Question

If a capacitor between A and B is $12\mu F$ the capacity C is?
A. $5\mu F$
B. $3\mu F$
C. $4\mu F$
D. $8\mu F$

Answer 1

we will solve this question by finding the equation of total capacitance of the circuit. Both $6\mu F$ capacitors are in series. Both $8\mu F$ capacitors are also in series with each other. And the unknown capacity C is in parallel with them. The equivalent capacitance has been given to us, thus we will equate the given capacitance to the equivalent capacitance found by us after applying the formulas.

Formula used:
Equivalent capacitance of 2 capacitors in series is given by:
$\dfrac{1}{{{C_{eq}}}} = \dfrac{1}{{{C_1}}} + \dfrac{1}{{{C_2}}}$
Equivalent capacitance of 2 capacitors in parallel is given by:
${C_{eq}} = {C_1} + {C_2}$

Complete step by step answer:
Look at the diagram below to get a better idea:

Let us start solving the question by finding equivalent capacitance of $6\mu F$ in series:
$\dfrac{1}{{{C_{eq}}}} = \dfrac{1}{{{C_1}}} + \dfrac{1}{{{C_2}}}$
$\Rightarrow \dfrac{1}{{{C_{eq}}}} = \dfrac{1}{6} + \dfrac{1}{6}$
$\Rightarrow \dfrac{1}{{{C_{eq}}}} = \dfrac{2}{6}$
$\Rightarrow \dfrac{1}{{{C_{eq}}}} = \dfrac{1}{3}$
$\Rightarrow {C_{eq}} = 3\mu F$

Now we will find equivalent capacitance of $8\mu F$ capacitors:
$\dfrac{1}{{{C_{eq}}}} = \dfrac{1}{{{C_1}}} + \dfrac{1}{{{C_2}}}$
$\Rightarrow \dfrac{1}{{{C_{eq}}}} = \dfrac{1}{8} + \dfrac{1}{8}$
$\Rightarrow \dfrac{1}{{{C_{eq}}}} = \dfrac{2}{8}$
$\Rightarrow \dfrac{1}{{{C_{eq}}}} = \dfrac{1}{4}$
$\Rightarrow {C_{eq}} = 4\mu F$.

Now these 3 capacitors ${C_{eq}} = 4\mu F$, ${C_{eq}} = 3\mu F$ and $C\mu F$ are in parallel connection. Hence now we will apply the formula for equivalent capacitance of capacitors in parallel.
${C_{eq}} = {C_1} + {C_2} + {C_3}$
$\Rightarrow {C_{eq}} = C + 3 + 4$
$\Rightarrow {C_{eq}} = C + 7$
It has been mentioned that equivalent capacitance is $12\mu F$.
Hence we will substitute ${C_{eq}} = 12$
$12 = C + 7$
$\Rightarrow C = 12 - 7\mu F$
$\therefore C = 5\mu F$.
Hence the capacity of capacitor C is $5\mu F$.
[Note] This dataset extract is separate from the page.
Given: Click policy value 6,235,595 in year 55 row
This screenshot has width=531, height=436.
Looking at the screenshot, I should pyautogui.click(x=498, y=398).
Hence the correct answer is option A.

Note: Always remember that the formula for equivalent capacitance in series and parallel combination of capacitors is opposite to the formula of resistors. We said that the $6\mu F$ and $8\mu F$ capacitors are in series because the potential across the ends of capacitors is different. And later $8\mu F$, $6\mu F$ and C are said to be parallel because the potential difference across their ends is the same.